Accordion Solitaire can be depressing if you're the type of person who really cannot take losing. I'm not exaggerating the need to calculate the winning percentage to the thousandth of a percent - you will not win very often at all. If you can handle the poor odds of winning it's a great deal of fun, and well worth the $5 price.
Patience
Patience by Keith Packard is a simple collection of 15 different solitaire games. Offering minimal graphics and configuration, it's not the most robust game in existence, but it has faithful ports of some of the more popular solitaire variants out there. A few of the games are too poorly presented to play - most notably Montana - but most are presented well enough to play with ease.
Patience includes the following games: Aces High, Golf, Vegas, Canfield, Klondike, Wish, Calculation, Montana, Tabby Cat, Eight Off, Spider, Towers, Freecell, Spiderette, and Yukon. Canfield and Calculation are particular favorites of mine.
Although you can find shareware standalone versions of many of these games, having them all in one small application with one standard interface and (for the most part) one standard deck of cards is nice. Plus this collection is free whereas you'd have to pay for most of the separate versions.
Darn It!
Darn It! by Darren Butler is a really frustrating game that earned its name. Played on a 4x4 grid, the object of the game is to place the four kings in the corners of the grid, the four queens in the vertical edge slots, and the four jacks in the horizontal edge slots.
The cards start in a face-down pile. One card is turned up and must be placed on the grid before the next card can be shown.
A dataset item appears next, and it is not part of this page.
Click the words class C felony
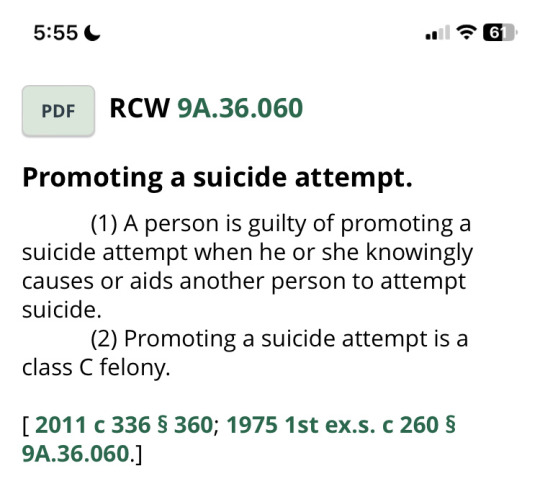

If it is a face card, by default it will automatically fill any available slots in either the diagonals, vertical edges, or horizontal edges as appropriate. If no slot is available the game is over. If not a face card, you must place it on an empty grid slot of your choosing.
When the grid is full, you must start removing non-face cards in pairs adding to ten regardless of suit. Tens can be removed by themselves. If no cards can be removed, the game is over. Once all available pairs are removed, you fill the empty slots with the next cards from the pile, then remove cards again. The game continues until you cannot place a face card (you lose), until all slots are filled and no pairs are present (you lose), or until all face cards have been placed and all other cards removed (you win).
Although not nearly as difficult to win as Accordion, Darn It! is not an easy game. It's quite dependent on luck, moreso than many of the other games on my list of favorites. It's also slightly more expensive at $7. Still, it's a lot of fun and worth at least trying. Even though it's on the difficult side and relies less on skill than luck, Darn It! is another one of those frustratingly addictive games that make you want to start a new game the instant the old one ends.
Other Solitaire Games
There are many other great solitaire games for the Palm including many more from my favorite company, Seahorse Software. Browse PalmGear and Handango and get a feel for the great variety of games out there. Even if the five games I've highlighted don't appeal to you I'm sure something out there will.